Orbital characteristics
- Epoch 4 September 2017 (JD 2458000.5)
- Uncertainty parameter 0
- Observation arc: 64.55 yr (23,576 days)
- Aphelion: 2.6585 AU
- Perihelion: 2.1094 AU
- Semi-major axis: 2.3839 AU
- Eccentricity: 0.1152
- Orbital period (sidereal): 3.68 yr (1,344 days)
- Mean anomaly: 47.384°
- Mean motion: 0° 16^{m} 4.08^{s} / day
- Inclination: 3.0420°
- Longitude of ascending node: 17.043°
- Argument of perihelion: 185.25°

Physical characteristics
- Dimensions: 19.08±3.76 km 20.21±7.11 km 21.78 km (derived) 23.14±0.35 km 23.517±0.181 km 23.97±0.49 km 25.733±0.089 km 33.79±1.31 km 34.727±5.933 km
- Synodic rotation period: 8.603±0.001 h 8.611±0.003 h
- Geometric albedo: 0.023±0.004 0.032±0.032 0.0377±0.0067 0.05±0.03 0.0558 (derived) 0.06±0.02 0.062±0.022 0.063±0.002
- Spectral type: C · S V–R = 0.340±0.040
- Absolute magnitude (H): 11.80 · 12.0 · 12.06±0.05 · 12.1 · 12.32 · 12.45

= 2007 McCuskey =

Carbonaceous main-belt asteroid

2007 McCuskey, provisional designation , is a carbonaceous asteroid from the inner regions of the asteroid belt, approximately 22 kilometers in diameter. It was discovered on 22 September 1963, by astronomers of the Indiana Asteroid Program at Goethe Link Observatory near Brooklyn, Indiana, United States. The asteroid was later named after American astronomer Sidney McCuskey.

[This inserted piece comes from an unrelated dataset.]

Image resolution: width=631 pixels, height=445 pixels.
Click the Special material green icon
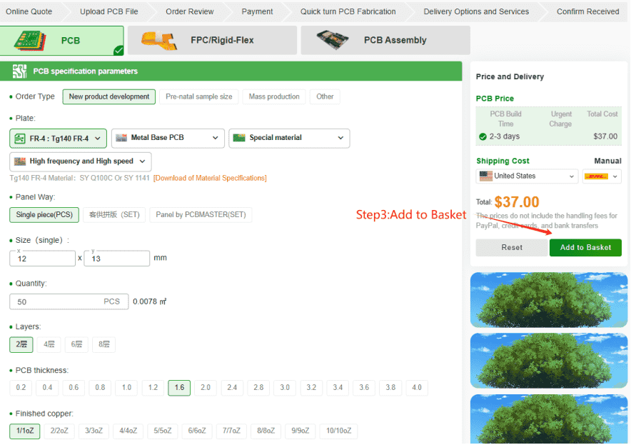(238, 138)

== Orbit and classification ==

McCuskey is a dark asteroid that orbits the Sun in the inner main-belt at a distance of 2.1–2.7 AU once every 3 years and 8 months (1,344 days). Its orbit has an eccentricity of 0.12 and an inclination of 3° with respect to the ecliptic.

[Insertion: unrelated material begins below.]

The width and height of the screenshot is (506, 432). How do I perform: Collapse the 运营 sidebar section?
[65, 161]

In March 1921, McCuskey was first identified as at Heidelberg Observatory. The asteroid's observation arc begins 12 years prior to its official discovery observation, with its identification as at McDonald Observatory in June 1951.

== Physical characteristics ==

McCuskey has been described as a dark C-type asteroid, compatible with the measured color index and opposition/slope parameter.

=== Diameter and albedo ===

Measurements made with the IRAS observatory give a diameter of 33.79 kilometers and a geometric albedo of 0.07. By comparison, measurements with Spitzer's Multiband Imaging Photometer (MIPS) give a diameter of 35.26 kilometers and a geometric albedo of 0.03.

According to the more recent 2015/16 results of the NEOWISE survey carried out by NASA's Wide-field Infrared Survey Explorer, McCuskey measures 19.08 and 20.21 kilometers in diameter and its surface has an albedo of 0.06 and 0.05, respectively.

The Collaborative Asteroid Lightcurve Link derives an albedo of 0.0558 and a diameter of 21.78 kilometers based on an absolute magnitude of 12.06.

=== Lightcurves ===

In March 2013, a rotational lightcurve of McCuskey was obtained from photometric observations by an international collaboration of astronomers. Lightcurve analysis gave a well-defined rotation period of 8.603 hours with a brightness variation of 0.18 magnitude (U=3). The group also determined a V–R color index of 0.340.

Astronomers at Texas A&M University using the 0.6-meter SARA South Telescope at Cerro Tololo in August 2014, determined a concurring period of 8.611 hours with a brightness amplitude of 0.21 magnitude (U=3).

== Naming ==

This minor planet was named in honour of American mathematician and astronomer Sidney Wilcox McCuskey (1907–1979), who was the director of the Warner and Swasey Observatory and president of IAU Commission 33, Structure and Dynamics of the Galactic System. He is best known for his contribution on stellar luminosity and galactic structure. The approved naming citation was published by the Minor Planet Center on 6 June 1982 (M.P.C. 6954).